Improper disposal and recycling of electronic waste (e-waste) has been shown to cause extensive environmental pollution and human health effects. Among the pollutants, 2,2′,4,4’ Tetrabromodiphenyl Ether (PBDE-47) and arsenic are highly prevalent. This study aimed to investigate genotoxic and fibrosis effects, and their mechanistic relationships from exposure to PBDE-47, arsenic, or both chemicals in a human hepatocyte epithelial cell line (THLE-2). Non-cytotoxic concentrations of 5 μM PBDE-47 (2848 ppb), 0.5 μM arsenite (37.46 ppb), or co-exposure to both were selected and cells were exposed for 7 days. The co-exposure increased the effect of lipid peroxidation (MDA and 4-HNE) and the expression of inflammatory genes (CXCL6, CXCL8, and TGF-β1) over that of PBDE-47 or arsenite alone.
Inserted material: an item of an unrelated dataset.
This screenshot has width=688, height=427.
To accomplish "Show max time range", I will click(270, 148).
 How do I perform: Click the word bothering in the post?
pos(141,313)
Furthermore, the co-exposure significantly increased the level of mutagenic DNA adducts including MDA-derived DNA adducts (Pyrimido[1,2-a]purin-10(3H)-one, M1dG), 8-hydroxydeoxyguanosine (8-OHdG) and 8-nitroguanine; but decreased mRNA expression of an antioxidant defense regulator (NFE2L2) and DNA repair genes (hOGG1 and XRCC1). Regarding biological effects, the co-exposure increased cell migration, a hallmark of epithelial-mesenchymal transition (EMT); down-regulated the epithelial expression (E-cadherin); up-regulated mesenchymal expression (Vimentin); and promoted fibrosis expression (up-regulated ACTA2, FSP-1, and COL1A1). Collectively, these findings indicate that the co-exposure significantly induced a cascade of toxicological effects of overexposure to individual chemicals. The observed genotoxicity, abnormal gene expression, and fibrosis in hepatocytes indicate mechanisms and potentially further increase of health hazards than currently recognized in populations exposed to e-waste chemicals.